| Selected extract |
Entering recovery from BED
Eventually, I got lucky. I happened across a poster on a telephone pole advertising for a peer-led support group for people suffering from eating disorders, and BED was one of the disorders listed on the poster. I joined a weekly peer-led support and discussion group facilitated by two women in long-term recovery from their own eating disorders. My family doctor referred me to a local hypnotherapist, which led me to have 22 sessions which trained me how to self-soothe without food in times of stress. Slowly, and with the unceasing support of my family, my close friends and these connections, I finally started to develop the self-confidence I needed to be able to get through the day without turning to food for comfort.
Recovery from an eating disorder is said to take an average of seven years, and it frequently involves a lot of lapses and relapses back into your disordered eating behaviours. I cannot conclusively say that I am in full recovery right now, but I can certainly say that I am better situated than I once was with respect to my behaviours. Where I once sincerely believed that I was utterly incapable of getting through a single day without overeating, I no longer think of this as an absolute certainty. My morning and evening routines as a stay-at-home dad to three kids can still take their toll on my nerves each day, but I no longer feel the constant siren song of the fridge or cupboard every time something doesn’t go the way I wish it would have. I celebrate these as significant bits of personal progress when compared with the way I used to behave.

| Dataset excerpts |
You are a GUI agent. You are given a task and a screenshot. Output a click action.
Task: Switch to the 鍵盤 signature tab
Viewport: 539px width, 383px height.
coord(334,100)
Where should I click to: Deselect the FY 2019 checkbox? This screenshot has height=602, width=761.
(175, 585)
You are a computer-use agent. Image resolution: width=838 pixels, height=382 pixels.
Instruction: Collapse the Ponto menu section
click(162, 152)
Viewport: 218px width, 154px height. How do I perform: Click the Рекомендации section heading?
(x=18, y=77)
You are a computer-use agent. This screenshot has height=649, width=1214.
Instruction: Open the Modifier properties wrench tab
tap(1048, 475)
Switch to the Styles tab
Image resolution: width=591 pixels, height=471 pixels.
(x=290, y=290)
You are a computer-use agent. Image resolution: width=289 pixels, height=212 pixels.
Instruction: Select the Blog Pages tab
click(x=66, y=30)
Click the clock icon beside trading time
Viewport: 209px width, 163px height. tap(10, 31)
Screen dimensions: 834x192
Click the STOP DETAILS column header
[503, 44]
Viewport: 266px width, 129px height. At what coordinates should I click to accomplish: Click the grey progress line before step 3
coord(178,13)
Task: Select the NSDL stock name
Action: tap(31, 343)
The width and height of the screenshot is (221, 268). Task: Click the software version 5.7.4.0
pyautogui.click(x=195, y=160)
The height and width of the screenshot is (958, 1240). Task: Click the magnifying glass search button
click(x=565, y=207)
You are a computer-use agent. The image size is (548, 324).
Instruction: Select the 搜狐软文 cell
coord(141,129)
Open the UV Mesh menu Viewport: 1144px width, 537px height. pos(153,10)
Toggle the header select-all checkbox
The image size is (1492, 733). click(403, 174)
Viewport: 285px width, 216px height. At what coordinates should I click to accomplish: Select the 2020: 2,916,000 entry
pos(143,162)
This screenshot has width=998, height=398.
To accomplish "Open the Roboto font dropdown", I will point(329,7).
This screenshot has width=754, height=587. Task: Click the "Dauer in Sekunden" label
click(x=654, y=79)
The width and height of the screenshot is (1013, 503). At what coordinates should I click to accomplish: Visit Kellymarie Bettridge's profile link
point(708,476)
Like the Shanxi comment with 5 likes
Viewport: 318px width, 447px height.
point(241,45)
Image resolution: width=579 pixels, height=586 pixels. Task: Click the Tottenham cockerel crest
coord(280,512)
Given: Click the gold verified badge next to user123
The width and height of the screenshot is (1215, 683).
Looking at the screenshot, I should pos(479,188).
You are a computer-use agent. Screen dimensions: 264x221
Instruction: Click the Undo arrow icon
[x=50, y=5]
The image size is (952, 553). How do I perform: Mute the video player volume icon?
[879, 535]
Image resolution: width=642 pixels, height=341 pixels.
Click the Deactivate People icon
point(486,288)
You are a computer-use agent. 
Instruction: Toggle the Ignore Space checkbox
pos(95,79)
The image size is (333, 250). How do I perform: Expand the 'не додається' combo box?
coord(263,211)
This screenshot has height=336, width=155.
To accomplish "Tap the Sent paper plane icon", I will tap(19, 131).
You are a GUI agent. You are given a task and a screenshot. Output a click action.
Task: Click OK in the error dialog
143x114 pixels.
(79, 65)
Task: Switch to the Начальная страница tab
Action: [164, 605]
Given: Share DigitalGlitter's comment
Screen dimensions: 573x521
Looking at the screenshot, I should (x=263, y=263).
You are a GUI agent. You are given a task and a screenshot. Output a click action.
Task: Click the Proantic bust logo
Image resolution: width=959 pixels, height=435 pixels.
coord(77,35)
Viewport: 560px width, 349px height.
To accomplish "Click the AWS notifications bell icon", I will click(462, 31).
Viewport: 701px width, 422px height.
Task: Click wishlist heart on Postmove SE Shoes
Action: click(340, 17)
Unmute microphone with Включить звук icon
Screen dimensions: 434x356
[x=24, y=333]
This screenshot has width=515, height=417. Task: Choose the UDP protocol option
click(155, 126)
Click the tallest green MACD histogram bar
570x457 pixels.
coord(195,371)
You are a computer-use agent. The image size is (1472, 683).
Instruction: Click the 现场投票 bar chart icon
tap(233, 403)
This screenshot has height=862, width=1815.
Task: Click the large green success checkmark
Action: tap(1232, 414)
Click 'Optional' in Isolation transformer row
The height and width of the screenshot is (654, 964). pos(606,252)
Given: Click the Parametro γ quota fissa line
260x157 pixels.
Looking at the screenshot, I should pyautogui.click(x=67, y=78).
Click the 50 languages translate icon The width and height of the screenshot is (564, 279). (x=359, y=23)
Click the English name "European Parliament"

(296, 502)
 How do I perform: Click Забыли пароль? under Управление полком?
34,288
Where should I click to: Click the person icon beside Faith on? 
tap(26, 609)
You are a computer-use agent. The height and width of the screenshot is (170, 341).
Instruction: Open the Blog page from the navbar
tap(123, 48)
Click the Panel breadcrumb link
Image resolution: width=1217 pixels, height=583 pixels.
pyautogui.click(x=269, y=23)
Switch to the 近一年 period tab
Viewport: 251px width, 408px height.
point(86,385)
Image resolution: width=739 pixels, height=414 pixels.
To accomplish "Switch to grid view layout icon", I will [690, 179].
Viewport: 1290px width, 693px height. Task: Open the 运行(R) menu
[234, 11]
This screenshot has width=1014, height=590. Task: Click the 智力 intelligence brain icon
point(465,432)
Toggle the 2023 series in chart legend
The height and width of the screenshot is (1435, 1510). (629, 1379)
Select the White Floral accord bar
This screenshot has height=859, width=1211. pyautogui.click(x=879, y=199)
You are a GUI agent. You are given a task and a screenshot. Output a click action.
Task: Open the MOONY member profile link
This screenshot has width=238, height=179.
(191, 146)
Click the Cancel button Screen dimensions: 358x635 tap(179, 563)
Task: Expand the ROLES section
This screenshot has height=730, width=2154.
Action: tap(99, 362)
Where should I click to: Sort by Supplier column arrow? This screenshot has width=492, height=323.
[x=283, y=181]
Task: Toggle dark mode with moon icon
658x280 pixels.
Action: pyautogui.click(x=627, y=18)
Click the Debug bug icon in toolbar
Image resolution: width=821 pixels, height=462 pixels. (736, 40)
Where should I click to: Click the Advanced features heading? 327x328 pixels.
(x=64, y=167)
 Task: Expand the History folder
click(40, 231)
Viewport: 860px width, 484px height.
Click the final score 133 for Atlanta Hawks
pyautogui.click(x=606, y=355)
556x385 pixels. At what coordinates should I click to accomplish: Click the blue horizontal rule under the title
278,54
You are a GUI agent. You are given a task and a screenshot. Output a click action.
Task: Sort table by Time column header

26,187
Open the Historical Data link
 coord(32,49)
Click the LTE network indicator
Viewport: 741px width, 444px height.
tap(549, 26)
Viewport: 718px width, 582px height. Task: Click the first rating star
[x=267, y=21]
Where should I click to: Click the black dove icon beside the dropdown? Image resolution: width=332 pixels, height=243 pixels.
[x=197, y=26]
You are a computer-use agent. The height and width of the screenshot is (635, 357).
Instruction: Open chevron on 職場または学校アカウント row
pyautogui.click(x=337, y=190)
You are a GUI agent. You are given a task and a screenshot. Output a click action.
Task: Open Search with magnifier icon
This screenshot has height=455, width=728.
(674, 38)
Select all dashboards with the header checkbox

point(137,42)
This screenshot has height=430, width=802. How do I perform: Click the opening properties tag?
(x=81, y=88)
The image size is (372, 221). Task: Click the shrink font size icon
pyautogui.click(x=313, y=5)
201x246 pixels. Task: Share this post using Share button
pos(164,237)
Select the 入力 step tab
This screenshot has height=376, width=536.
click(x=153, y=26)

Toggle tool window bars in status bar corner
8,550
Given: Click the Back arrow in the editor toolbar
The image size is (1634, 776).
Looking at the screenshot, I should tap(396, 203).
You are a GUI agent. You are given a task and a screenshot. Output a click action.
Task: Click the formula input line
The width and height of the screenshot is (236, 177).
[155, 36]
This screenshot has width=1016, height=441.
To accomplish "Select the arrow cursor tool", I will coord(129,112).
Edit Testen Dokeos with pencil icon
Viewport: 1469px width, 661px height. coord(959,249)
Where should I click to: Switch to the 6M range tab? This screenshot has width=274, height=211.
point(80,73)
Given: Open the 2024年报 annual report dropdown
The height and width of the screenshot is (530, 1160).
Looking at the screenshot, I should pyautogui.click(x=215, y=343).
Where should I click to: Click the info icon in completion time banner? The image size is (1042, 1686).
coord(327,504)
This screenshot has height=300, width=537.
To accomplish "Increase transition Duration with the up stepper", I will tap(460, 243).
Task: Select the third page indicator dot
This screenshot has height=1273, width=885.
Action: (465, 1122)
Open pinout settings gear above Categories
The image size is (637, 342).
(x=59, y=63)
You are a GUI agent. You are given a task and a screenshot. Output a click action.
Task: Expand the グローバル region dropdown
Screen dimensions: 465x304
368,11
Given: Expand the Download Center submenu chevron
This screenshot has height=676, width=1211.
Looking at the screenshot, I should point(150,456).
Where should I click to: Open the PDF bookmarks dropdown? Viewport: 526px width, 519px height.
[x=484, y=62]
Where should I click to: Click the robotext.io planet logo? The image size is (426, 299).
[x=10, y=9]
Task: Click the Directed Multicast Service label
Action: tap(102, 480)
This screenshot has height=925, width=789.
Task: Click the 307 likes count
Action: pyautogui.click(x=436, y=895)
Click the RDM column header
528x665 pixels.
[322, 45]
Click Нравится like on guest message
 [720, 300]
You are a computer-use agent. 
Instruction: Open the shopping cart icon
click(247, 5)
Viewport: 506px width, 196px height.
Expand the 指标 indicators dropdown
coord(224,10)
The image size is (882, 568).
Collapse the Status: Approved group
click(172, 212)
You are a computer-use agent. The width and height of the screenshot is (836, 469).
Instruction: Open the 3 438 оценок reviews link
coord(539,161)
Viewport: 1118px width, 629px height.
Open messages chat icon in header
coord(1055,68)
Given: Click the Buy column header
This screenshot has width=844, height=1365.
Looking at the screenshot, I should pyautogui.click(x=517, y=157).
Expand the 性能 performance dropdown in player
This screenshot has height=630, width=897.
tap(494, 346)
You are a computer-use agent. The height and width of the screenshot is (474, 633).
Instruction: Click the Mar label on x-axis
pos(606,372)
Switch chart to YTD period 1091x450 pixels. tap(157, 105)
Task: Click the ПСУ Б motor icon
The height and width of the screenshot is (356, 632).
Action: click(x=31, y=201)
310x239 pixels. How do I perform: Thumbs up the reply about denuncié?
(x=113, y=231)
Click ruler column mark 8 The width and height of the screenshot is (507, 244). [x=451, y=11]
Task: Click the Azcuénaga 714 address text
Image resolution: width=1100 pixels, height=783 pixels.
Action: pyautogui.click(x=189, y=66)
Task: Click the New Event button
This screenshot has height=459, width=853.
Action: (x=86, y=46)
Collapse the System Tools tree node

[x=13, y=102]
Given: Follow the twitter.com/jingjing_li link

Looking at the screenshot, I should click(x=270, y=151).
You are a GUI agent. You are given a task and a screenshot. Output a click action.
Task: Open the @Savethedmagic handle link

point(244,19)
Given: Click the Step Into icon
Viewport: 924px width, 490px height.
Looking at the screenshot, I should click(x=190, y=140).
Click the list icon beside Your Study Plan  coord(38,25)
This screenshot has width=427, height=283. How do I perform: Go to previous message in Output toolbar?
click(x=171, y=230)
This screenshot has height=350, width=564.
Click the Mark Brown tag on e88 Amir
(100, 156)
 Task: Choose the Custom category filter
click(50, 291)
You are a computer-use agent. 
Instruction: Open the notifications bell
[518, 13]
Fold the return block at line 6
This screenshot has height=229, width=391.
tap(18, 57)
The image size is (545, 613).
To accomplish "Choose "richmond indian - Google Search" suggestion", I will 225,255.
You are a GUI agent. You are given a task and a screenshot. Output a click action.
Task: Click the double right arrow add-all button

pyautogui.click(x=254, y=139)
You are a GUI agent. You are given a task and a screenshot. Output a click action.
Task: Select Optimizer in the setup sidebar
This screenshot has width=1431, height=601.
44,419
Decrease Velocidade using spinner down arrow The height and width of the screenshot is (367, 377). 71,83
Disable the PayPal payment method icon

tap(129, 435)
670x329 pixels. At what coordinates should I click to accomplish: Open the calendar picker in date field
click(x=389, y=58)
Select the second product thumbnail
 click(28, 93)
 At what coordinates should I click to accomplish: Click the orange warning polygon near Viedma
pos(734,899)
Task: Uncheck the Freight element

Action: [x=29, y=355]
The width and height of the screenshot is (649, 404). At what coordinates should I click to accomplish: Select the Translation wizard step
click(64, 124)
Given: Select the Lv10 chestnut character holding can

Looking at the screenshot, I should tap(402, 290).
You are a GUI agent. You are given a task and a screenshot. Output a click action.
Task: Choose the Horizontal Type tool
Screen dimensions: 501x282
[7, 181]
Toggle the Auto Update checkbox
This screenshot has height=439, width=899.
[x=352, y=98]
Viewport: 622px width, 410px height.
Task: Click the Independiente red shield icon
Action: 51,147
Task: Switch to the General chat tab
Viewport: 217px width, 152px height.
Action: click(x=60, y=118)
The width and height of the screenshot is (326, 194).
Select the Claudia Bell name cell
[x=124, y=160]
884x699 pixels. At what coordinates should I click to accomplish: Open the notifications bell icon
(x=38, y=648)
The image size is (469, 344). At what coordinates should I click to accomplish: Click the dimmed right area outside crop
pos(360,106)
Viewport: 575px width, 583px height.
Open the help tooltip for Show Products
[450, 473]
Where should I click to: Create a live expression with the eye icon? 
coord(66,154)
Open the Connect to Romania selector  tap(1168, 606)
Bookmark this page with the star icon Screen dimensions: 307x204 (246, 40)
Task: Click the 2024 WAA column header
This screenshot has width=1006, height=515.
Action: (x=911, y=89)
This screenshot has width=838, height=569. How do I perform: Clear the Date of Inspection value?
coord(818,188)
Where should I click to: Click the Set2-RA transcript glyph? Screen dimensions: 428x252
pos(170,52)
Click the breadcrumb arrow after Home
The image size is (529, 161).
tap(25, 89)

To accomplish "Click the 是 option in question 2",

| Work instruction 1 |
According to the recovery account, how many hypnotherapy sessions did the family doctor's referral lead to?
| Work instruction 2 |
Reproduce the part of the recovery account starting with "Recovery from an" and going on through "used to behave.".

| Exercise solution 1 |
22 sessions

| Exercise solution 2 |
Recovery from an eating disorder is said to take an average of seven years, and it frequently involves a lot of lapses and relapses back into your disordered eating behaviours. I cannot conclusively say that I am in full recovery right now, but I can certainly say that I am better situated than I once was with respect to my behaviours. Where I once sincerely believed that I was utterly incapable of getting through a single day without overeating, I no longer think of this as an absolute certainty. My morning and evening routines as a stay-at-home dad to three kids can still take their toll on my nerves each day, but I no longer feel the constant siren song of the fridge or cupboard every time something doesn’t go the way I wish it would have. I celebrate these as significant bits of personal progress when compared with the way I used to behave.